The blood-drenched criminal legacy of the U.S. war in Iraq is burned into the consciousness of the Iraqi people. Many ordinary unaffiliated Iraqis, too, would likely join the fight against U.S. occupying troops, just as they did before.
The White House and Pentagon, with the help of the U.S. media, is using the horror over the beheadings of American and British civilians to whip-up fear; but it was they who threatened, multiple times, the families of the hostages with criminal persecution of “supporting terrorism” if they raised money to pay the ransom IS was demanding.
What soldiers can do
The politicians in Washington and the officers in the Pentagon have proven completely willing to make us the sacrificial lambs of their disastrous war strategies and hidden ulterior motives. The past 13 years they have treated our lives, both sending us to war and when we get home, with the most callous disregard.

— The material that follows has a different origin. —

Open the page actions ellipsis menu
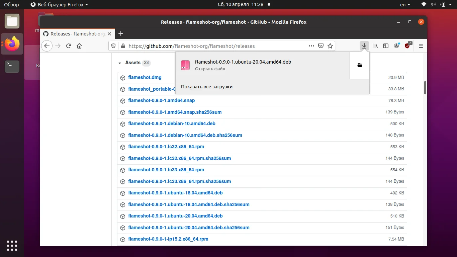The height and width of the screenshot is (257, 457). coord(311,46)
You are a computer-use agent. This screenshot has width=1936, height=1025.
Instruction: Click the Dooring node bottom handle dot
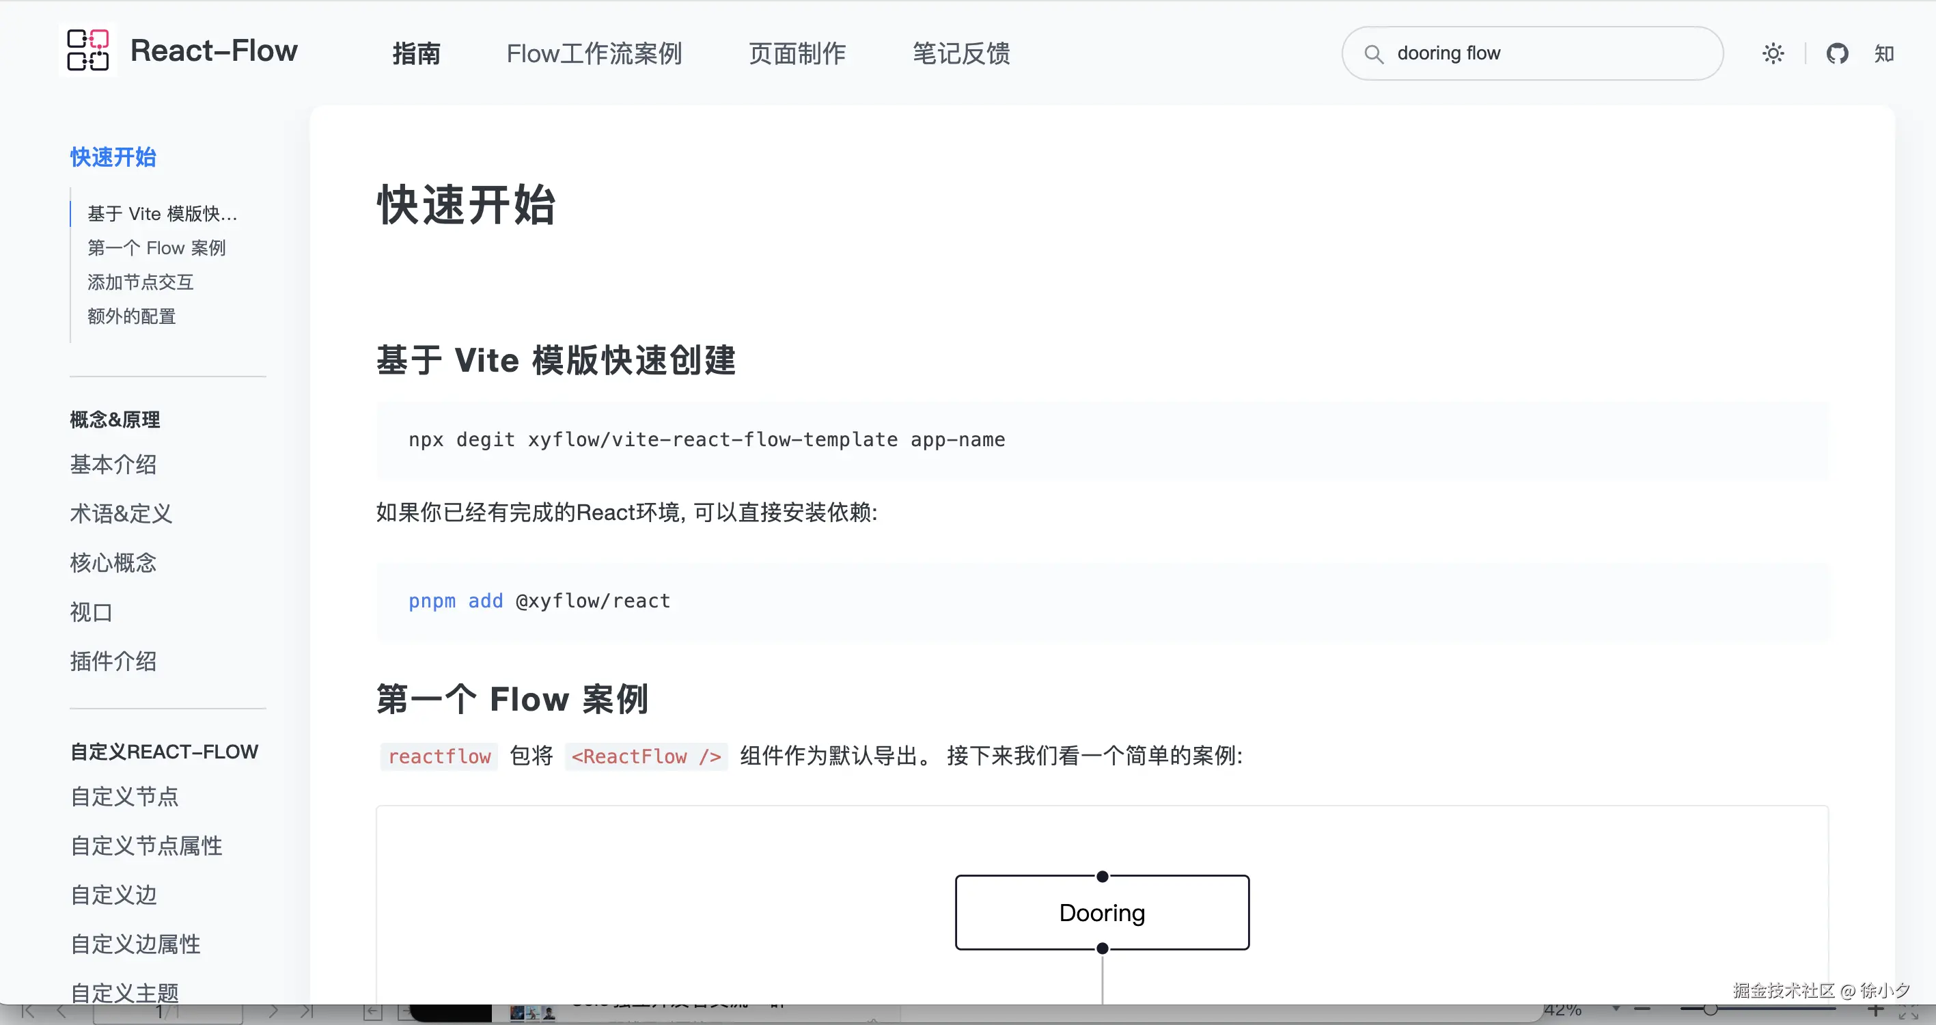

A conclusion that so many of us who were sent to the Iraq war have come to is that if we could turn back the hands of time, we would have refused the orders to go.
U.S. troops today should take that lesson to heart. It is not worth being the cannon fodder in another arrogance-driven military adventure in the Middle East.
U.S. troops can take their lives into their own hands, instead of leaving them in the hands of dishonest rich men who have done nothing but fail us our entire lives.